Obama and the Jets

Here in Wichita, Kansas, the “Air Capital of the World,” where general aviation is the backbone of the local economy, we’re always alert to the news stories concerning corporate jets. For the past three and a half years or so the stories have mostly been about Barack Obama’s relentless war on the industry, so you can imagine our surprise upon reading that he’s now offering corporate jet builders a billion dollars in subsidies.

The new policy is apparently an unintended consequence of the protracted debate over the renewal of the Import-Export Bank. We assume it’s unintended, at any rate, as we can’t imagine that Obama has suddenly acquired a new affection for corporate jets or seriously hopes to curry favor with the bitter gun-and-Bible-clinging Kansans who build them.

The Im-Ex, as it is known to those in the know, was established back in the ‘30s to help finance the purchase of American-made products by foreign buyers, but has since acquired a reputation as a dispenser of corporate welfare, with the Boeing Company’s huge airliner business being by far the biggest beneficiary. The bank’s periodic renewal is usually a routine act of Congress, but this time around it faced stiff opposition from several of the more conservative congressional Republicans, who were backed by such free market advocates as The Club For Growth, as well as such aggrieved corporations as Delta Airlines, which believe the bank is unfairly supporting their competitors’ purchases of Boeing products. More centrist politicians from both parties still love such cozy arrangements between government and business, as do such organizations as the U.S. Chamber of Commerce, and even the most stridently anti-corporate Democrats had been brought on board, so the bill had considerable bipartisan support all along, but it wasn’t until the Im-Ex’s head honcho promised to sweeten the deal with money for makers of smaller planes that the bill finally won passage in the Senate.

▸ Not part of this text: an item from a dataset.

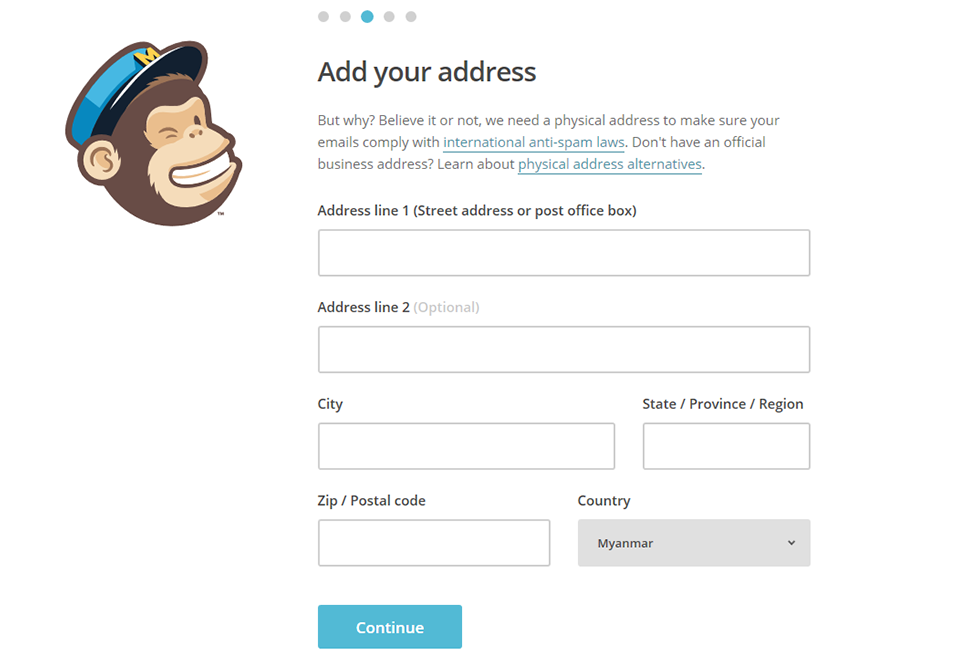Click the Address line 1 label text
This screenshot has width=970, height=660.
click(477, 210)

Obama signed the bill on Wednesday, citing it as an example of the common sense legislation needed to improve the economy, but he didn’t emphasize the corporate jet subsidies. The GOP immediately took to the internet with a reminder that as a presidential candidate in 2008 Obama had promised to eliminate the Import-Export Bank and called it “little more than a fund for corporate welfare.” The Republicans also correctly noted that Obama had previously sought to increase taxes on jet ownership, and had repeatedly given speeches that used business jets as a symbol of wretched corporate excess and immoral income inequality. No explanation for the contradictions has been forthcoming from the White House, so far as we know, nor any indication that Obama has disavowed his previous policies and rhetoric.

There’s a reasonable argument to be made for Im-Ex, which makes loans that are routinely repaid, and even for its special relationship with Boeing, an important American company whose only global competitor is heavily subsidized by the European Union, but the Obama policy of bashing corporate aviation with one hand and lavishing it with a billion dollars from the other hand is simply incoherent. A smarter administration would seek to negotiate a multilateral end to corporate subsidies with the European Union, whose member countries might well be looking for something to painlessly cut out of their budgets these days, and to devise a simplified tax code and reasonable regulatory system that would make corporate jet ownership more and allow the industry to be profitable enough that it would have no need of subsidies.

At the further edges of the right and the left, from the Tea Party to Occupy Wall Street, there is a rare agreement that corporate welfare should be abolished, but both sides have their own reasons. The right hates anything with “welfare” in the name, while the left abhors any mention of corporations. Obama seems to have staked out a strange middle position that is pro-welfare, anti-corporation, and unlikely to be of much help.